The venture capitalist Aileen Lee inspired the group that would become All Raise, which advocates for female entrepreneurs.
Photograph: Brian Ach/Getty ImagesWomen in the industry have been scratching their heads about how to improve these statistics for years. While not an even split between genders, women still start businesses in far greater numbers than their share of VC funding would suggest. In 2017, the investor Aileen Lee emailed a few dozen women in venture suggesting they band together to work on the problem. The email group grew into an informal support group, which later became All Raise, whose mission is to increase both the number of women in VC and the total VC funding to female founders. When it launched in 2018, All Raise’s goal was to see about a quarter of VC dollars going to female founders. But since then, the number has hardly budged.
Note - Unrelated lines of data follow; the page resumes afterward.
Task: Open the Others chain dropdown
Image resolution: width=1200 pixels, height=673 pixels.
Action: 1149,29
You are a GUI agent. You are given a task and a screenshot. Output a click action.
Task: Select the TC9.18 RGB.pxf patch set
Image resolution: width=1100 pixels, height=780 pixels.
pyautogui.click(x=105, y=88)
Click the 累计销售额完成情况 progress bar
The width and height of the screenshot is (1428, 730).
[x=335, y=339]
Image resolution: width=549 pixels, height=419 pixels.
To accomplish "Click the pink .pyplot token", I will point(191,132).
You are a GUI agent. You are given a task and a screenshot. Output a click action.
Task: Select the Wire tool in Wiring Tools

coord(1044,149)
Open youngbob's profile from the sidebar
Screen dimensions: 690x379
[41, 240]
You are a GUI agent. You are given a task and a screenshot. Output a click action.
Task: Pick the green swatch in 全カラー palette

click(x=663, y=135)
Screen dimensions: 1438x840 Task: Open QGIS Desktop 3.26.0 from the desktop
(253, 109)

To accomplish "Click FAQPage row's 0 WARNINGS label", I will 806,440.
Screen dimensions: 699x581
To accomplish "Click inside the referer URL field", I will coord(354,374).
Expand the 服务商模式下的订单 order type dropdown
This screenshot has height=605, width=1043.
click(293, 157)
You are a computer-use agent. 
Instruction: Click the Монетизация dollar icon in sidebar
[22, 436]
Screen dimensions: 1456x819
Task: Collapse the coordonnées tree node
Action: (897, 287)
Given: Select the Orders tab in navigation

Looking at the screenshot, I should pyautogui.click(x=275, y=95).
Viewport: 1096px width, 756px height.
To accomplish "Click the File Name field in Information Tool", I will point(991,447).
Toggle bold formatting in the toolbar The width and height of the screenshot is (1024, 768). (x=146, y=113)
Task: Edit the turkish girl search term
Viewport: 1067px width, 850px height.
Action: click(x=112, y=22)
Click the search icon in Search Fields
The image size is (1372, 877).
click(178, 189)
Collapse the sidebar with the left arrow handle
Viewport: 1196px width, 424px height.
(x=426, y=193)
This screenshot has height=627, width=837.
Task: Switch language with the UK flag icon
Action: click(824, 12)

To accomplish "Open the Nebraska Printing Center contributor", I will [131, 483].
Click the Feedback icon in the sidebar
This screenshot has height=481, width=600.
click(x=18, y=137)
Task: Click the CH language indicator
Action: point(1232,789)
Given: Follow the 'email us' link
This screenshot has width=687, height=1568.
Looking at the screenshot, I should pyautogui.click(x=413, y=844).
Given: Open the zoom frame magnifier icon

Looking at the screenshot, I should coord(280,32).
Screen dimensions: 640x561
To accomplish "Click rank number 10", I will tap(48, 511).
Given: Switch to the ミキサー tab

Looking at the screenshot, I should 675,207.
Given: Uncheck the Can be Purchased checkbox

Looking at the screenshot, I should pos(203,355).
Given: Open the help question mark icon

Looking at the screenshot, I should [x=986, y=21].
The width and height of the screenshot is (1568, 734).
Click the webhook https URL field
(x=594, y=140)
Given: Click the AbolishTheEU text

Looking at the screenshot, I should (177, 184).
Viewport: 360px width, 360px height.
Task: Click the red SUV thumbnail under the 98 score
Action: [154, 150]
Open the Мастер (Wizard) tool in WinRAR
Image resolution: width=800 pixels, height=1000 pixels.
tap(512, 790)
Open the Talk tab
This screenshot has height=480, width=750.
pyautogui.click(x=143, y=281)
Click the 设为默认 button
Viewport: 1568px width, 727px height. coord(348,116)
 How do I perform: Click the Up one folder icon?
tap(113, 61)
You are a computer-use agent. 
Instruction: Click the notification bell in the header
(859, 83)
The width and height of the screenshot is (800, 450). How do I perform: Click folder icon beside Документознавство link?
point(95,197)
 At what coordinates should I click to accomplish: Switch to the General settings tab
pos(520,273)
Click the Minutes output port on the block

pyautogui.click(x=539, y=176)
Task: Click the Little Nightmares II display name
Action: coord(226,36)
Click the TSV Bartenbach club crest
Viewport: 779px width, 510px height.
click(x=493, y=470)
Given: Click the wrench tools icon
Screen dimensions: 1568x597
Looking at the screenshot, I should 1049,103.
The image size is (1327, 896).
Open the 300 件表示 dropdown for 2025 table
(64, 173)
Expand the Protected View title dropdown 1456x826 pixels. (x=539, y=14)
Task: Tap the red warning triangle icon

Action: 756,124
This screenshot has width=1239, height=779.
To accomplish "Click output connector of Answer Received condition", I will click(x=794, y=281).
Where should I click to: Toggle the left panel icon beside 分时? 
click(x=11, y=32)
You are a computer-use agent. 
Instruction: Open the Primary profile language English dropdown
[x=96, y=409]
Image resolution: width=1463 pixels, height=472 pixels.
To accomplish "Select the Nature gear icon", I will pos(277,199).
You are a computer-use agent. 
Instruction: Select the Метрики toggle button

This year, in particular, has left some female founders feeling left out of a historic venture bonanza. “When you’re reading these headlines about record rounds, you have to ask, who is having this experience?” says Liz Giorgi, the cofounder and CEO of Soona Studios. “It’s certainly not the women I know.”
WIRED spoke to 10 female founders who raised venture capital in the past year. While these women have all succeeded in fundraising for their startups, many of them said that they felt they were held to a different standard, or were subjected to sexist lines of questioning. This was particularly the case in the early stages, when investors have fewer metrics to go off of, and write checks based on their gut feeling about a founder.
“It’s that first round, when you’re an unknown quantity,” says Maria Colacurcio, the CEO of Syndio, an HR analytics company. When Colacurcio raised her Series A, in 2020, she felt confident about the company’s metrics, including its annual recurring revenue. She also felt good about her track record: She’d cofounded the software company Smartsheet, which went public in 2018. But when she met with VCs about Syndio, most of them told her they would need to wait until she could show the company’s metrics year-over-year. That surprised Colacurcio, who had heard of plenty of startups getting millions of dollars without a product at all.
Kostka, from All Raise, says she hears this complaint from women all the time. “We see men with a concept on a napkin who can raise $10 million, and women with $5 million in annual recurring revenue still can’t raise a seed round.”